Secara umum benchmarking digunakan untuk mengatur dan meningkatkan kualitas pendidikan dan standar akademik. Benchmarking dapat merupakan perbandingan antara proses dan sistem yang dirancang tersebut dengan fungsi pendidikan tinggi yang harus dilaksanakan oleh semua perguruan tinggi. Dalam banyak cara dan bentuk, bahkan mungkin tanpa disadarinya, banyak lembaga pendidikan terutama pendidikan tinggi telah senantiasa bergelut dengan benchmarking. Mereka senantiasa telah membandingkan diri mereka dengan kolega dan perguruantinggi lain, disertai pengharapan peningkatan pada jumlah mahasiswa yang diterima, dana yang diterima, nilai akreditasi, dan prestise.
Perguruan tinggi sebenarnya telah lama memiliki tradisi knowledge-sharing (berbai pengetahuan) yang direalisasikan melalui pertemuan-pertemuan ilmiah, seminar, publikasi, mailing-list, dan kegiatan bersama lainnya. Benchmarking sebenarnya bukanlah barang baru, mungkin istilahnya saja yang baru muncul belakangan ini.
Benchmarking bukanlah meng-copy atau menjiplak. Ini adalah proses mempelajari, mengamati orang lain atau organisasi lain dan mengadaptasi praktik-praktik baik mereka untuk dapat diterapkan dalam organisasi sendiri. Lebih dari pada sekedar penetapan tujuan, benchmarking dipergunakan untuk memahami proses yang terbaik tersebut.
Pertama-tama benchmarking harus melibatkan penelitian dan pemahaman tentang prosedur kerja internal sendiri, dan kemudian mencari “praktik terbaik” pada organisasi atu lembaga lain, kemudian mencocokan dengan yang telah diidentifikasi dan akhirnya mengadaptasi praktik-praktif itu dalam organisasinya sendiri untuk meningkatkan kinerjanya. Pada dasarnya benchmarking adalah suatu cara belajar dari orang lain secara sistematis, dan mengubah apa yang kita kerjakan. [1]
Terdapat berbagai definisi mengenai benchmarking oleh beberapa para ahli, diantaranya sebagai berikut:
a.     Gregory H. Watson mendefinisikan patok duga sebagai pencarian secara berkesinambungan dan penerapan secara nyata praktik-praktik yang lebih baik yang mengarah pada kinerja kompetitif yang unggul.
b.    Goetsch dan Davis mendefinisikan patok duga sebagai proses pembandingan dan pengukuran operasi atau proses internal organisasi terhadap mereka yang terbaik dalam kelasnya, baik dari dalam maupun dari luar industri.
c.    Menurut Nisjar dan Winardi di dalam Tjuju menyatakan bahwa benchmarking dapat dirumuskan sebagai aktivitas imitation with modification, dimana di dalam istilah modification sudah terkandung makna improvement.[2]
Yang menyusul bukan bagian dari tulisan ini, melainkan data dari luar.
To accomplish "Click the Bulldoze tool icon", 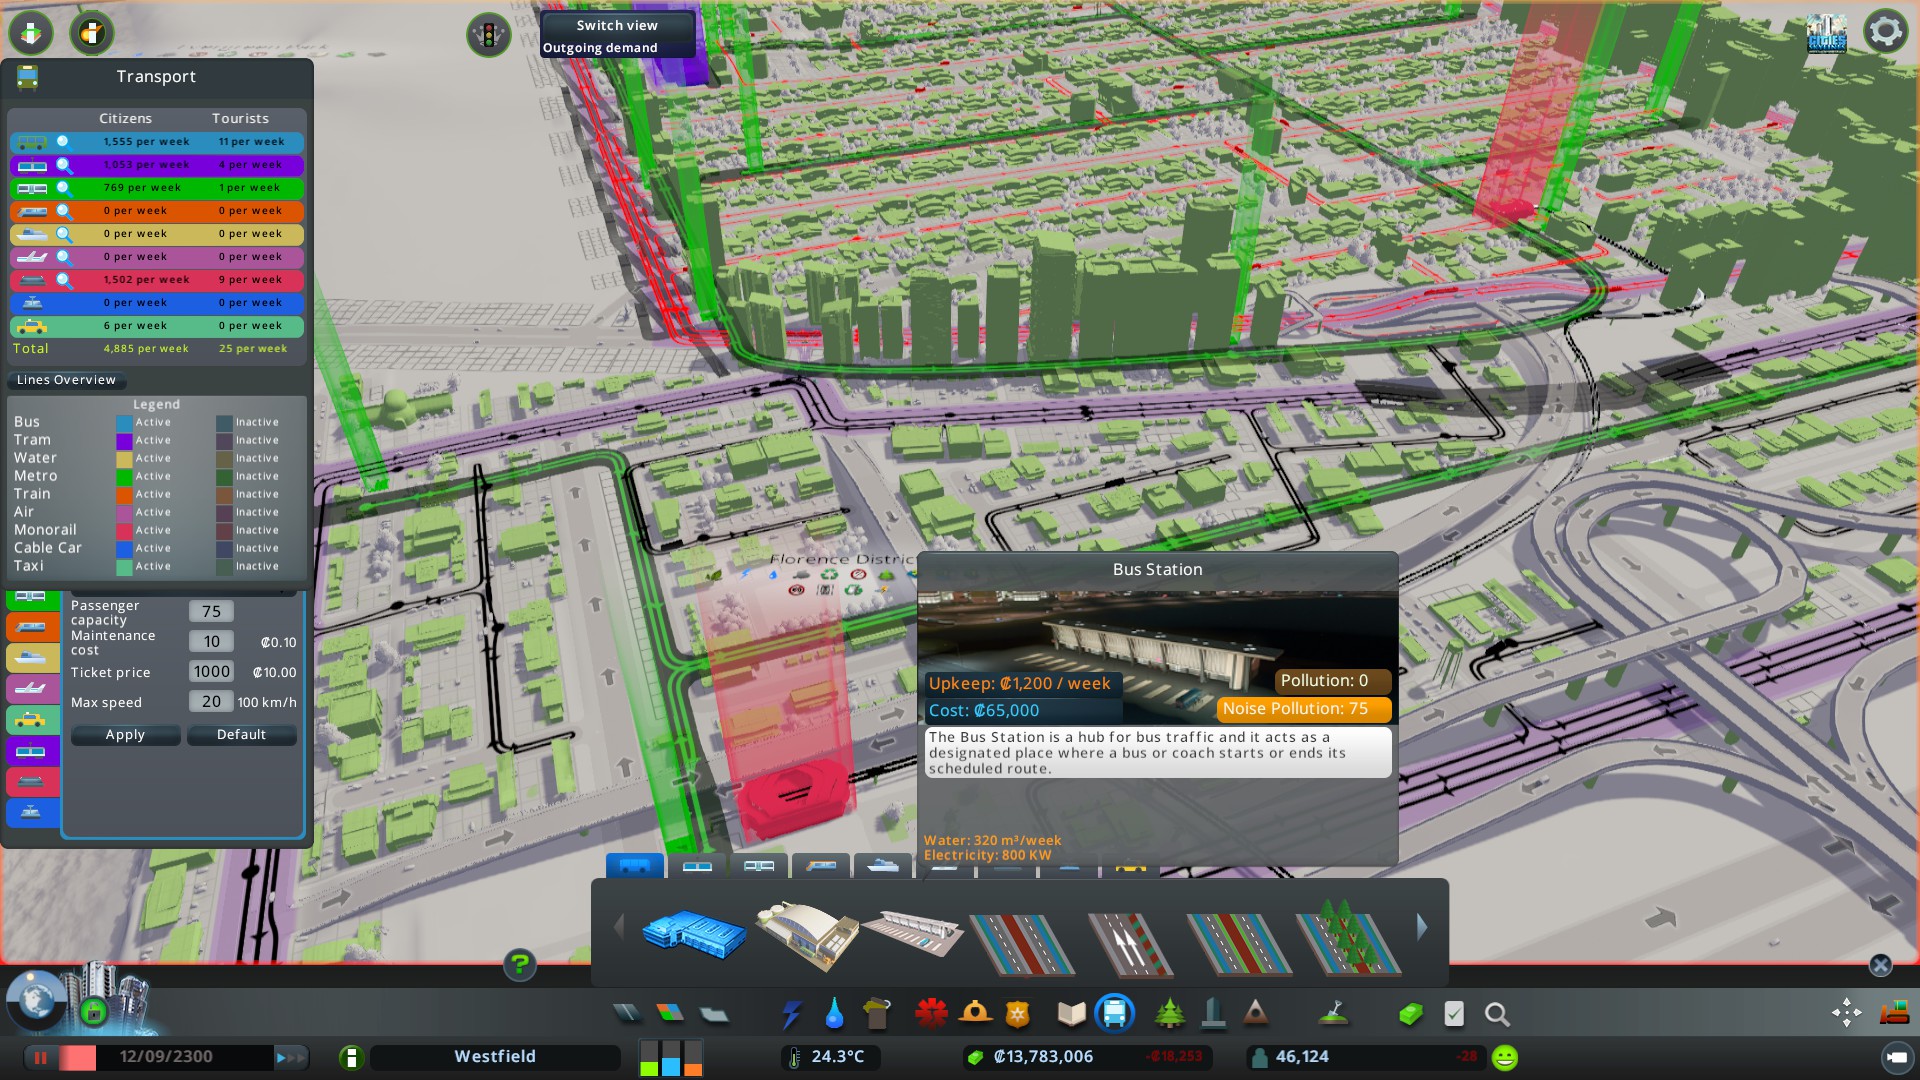I will (x=1894, y=1013).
B.       Tujuan Benchmarking
Tujuan dari benchmarking adalah untuk menemukan kunci atau rahasia sukses dari sebuah lembaga pendidikan lain, lalu diadaptasi, diseleksi, dan diperbaiki untuk diterapkan pada lembaga pendidikan yang melaksanakan benchmarking tersebut.[3]

C.       Manfaat Benchmarking
Melakukan perbandingan pencapaian kinerja dua organisasi yang berbeda merupakan salah satu aktivitas yang dilakukan dalam kegiatan benchmarking. Manfaat dari melakukan benchmarking sebagai berikut.
1)      Memberi gambaran kepada manajemen mengenai kondisi pasar dan kinerja kometitor organisasi.
2)      Sebagai dasar manajemen untuk menetapkan target pencapaian kinerja organisasi.
3)      Apabila perbandingan pencapaian kinerja dilakukan terhadap sesama anak perusahaan sebuah korporasi, hal ini akan memberikan gambaran anak perusahaan mana yang akan lebih berkembang dibandingkan anak perusahaan lainnya.
Dalam melakukan benchmarking pencapaian kinerja, sebelumnya perlu dilakukan diskusi antara manajemen kedua organisasi untuk memastikan bahwa kedua organisai menggunakan pendekatan pengukuran kineja yang sama. Atau, dilakukan dalam indikator kinerja yang sama dan absah untuk saling dibandingkan. Tanpa melakukan diskusi terlebih dahulu, dapat timbul keraguan apakah perbandingan tersebut sahih. Tanpa memahami maksud dan proses benchmarking, sangat mungkin terjadi kesalahan dalam menarik kesimpulan hasil benchmarking yang kemungkinan digunakan sebagai dasar perbaikan strategi bisnis organisasi.[4]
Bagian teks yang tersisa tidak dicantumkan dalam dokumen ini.